WHAT TO DO
1: In the August 2, 2007 entry on Barcelona and world news, on which page of La Vanguardia does the photo from Iran appear?
2: Resume the August 2, 2007 entry on Barcelona and world news, picking up right after its final sentence.

TEXT SECTION

——

Thursday, August 02, 2007

Disaster in Minneapolis. I can't believe anyone survived a 60-foot fall into a river with cars and pieces of bridge falling all around. Barcelona: Infrastructure breakdowns can happen anywhere. Our blackout was very inconvenient, but nobody died. TV3's site is leading with this story.

The Pat Tillman story has finally hit the news over here. Andy Robinson gets page 6 of La Vanguardia to speculate that the Pentagon ordered Tillman to be fragged by his own unit because he was going to meet with Noam Chomsky. How utterly senseless and irresponsible.

On page 4 La Vangua runs a very disturbing photo of the feet of five men dangling from a gallows in Iran yesterday. Seems that they were hanged for opposing the Islamist regime. 16 people were hanged at the end of June for crimes including adultery and homosexuality. But Europeans only protest when the Americans give the injection to a convicted murderer.

Zap is in Barcelona today to try to assuage la furia catalana over the blackout. Reading La Vanguardia between the lines, I get the idea that what has a lot of people around here pissed off is that Barcelona has lost its traditional competitive advantage over Madrid. Only thirty years ago Barcelona was the industrial center of Spain, and by far the wealthiest city. Now Madrid's metro area is 50% bigger than Barcelona's, and Madrid benefits from the economic switch away from industry and toward services and information more than Barcelona does. Quote: "The citizens are looking at a mirror of themselves that is very unlike the Catalan economic and social advance that was the locomotive for all of Spain."

——

SUPPLIED DATA
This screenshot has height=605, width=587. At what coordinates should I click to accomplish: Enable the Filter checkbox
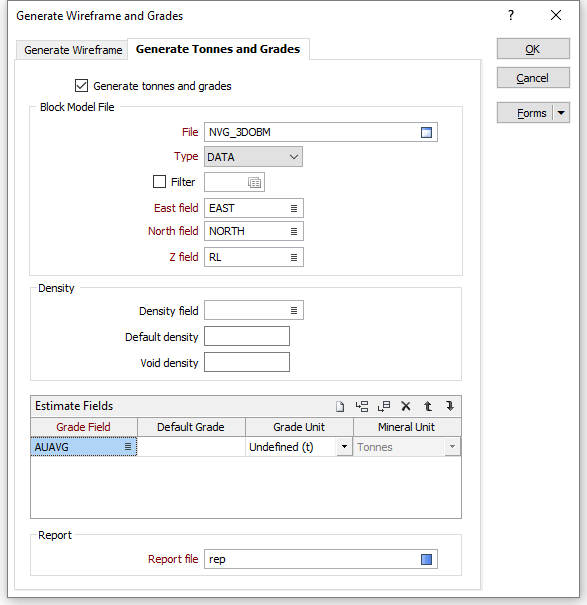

——

ANSWERS TO EACH TASK
1: Page 4.

2:
Bergman and Antonioni croaked. That's a shame, of course, but Bergman movies bore me stiff and I've never bothered to see any Antonioni movies.

FC Barcelona is off on a preseason tour of East Asia to play three exhibition games, for which they will pocket a cool two million euros each. Some of the players have sounded off, saying that going on tour is not the best way to prepare the team for the regular season. What I would have said if I were club president Joan Laporta is, true, this is not the best way to prepare the team, but it is an excellent way to earn six million euros with which to pay you guys, so stop bitching.

Laporta's father-in-law is mixed up in a new business scandal. Mutua Universal, a Barcelona workman's-compensation mutual insurance company, is in trouble for allegedly embezzling money from the Spanish National Health, and Mr. Father-in-Law is the chairman of the board. He was in trouble back in 1999 for insider trading, but the National Court threw out the case.

The cops have run more than one thousand Romanian gypsies out of the San Roque district of Badalona. They've been arresting them for dumping garbage and defecating in the streets, hauling away unregistered or uninespected cars, and closing down illegal apartment rentals; they shut down 150 apartments where more than 1500 persons were living. So I suppose they'll move on to Santa Coloma or Hospitalet.

They've started octopus farming down in the Ebro Delta. I guess this is good news if you like octopus, and bad news if you are an octopus.

And guess what? They're holding Europe's largest gay festival here in Barcelona. More than 30,000 people are expected to attend LoveBall, as it's called. They should change the name to Bareback Mountain. Marc Almond is going to play, and there will be a "leather party" (original English). Can't wait. I bet a lot of viruses get passed around. The guys who sell poppers at the alternative lifestyle discos are going to have a great week.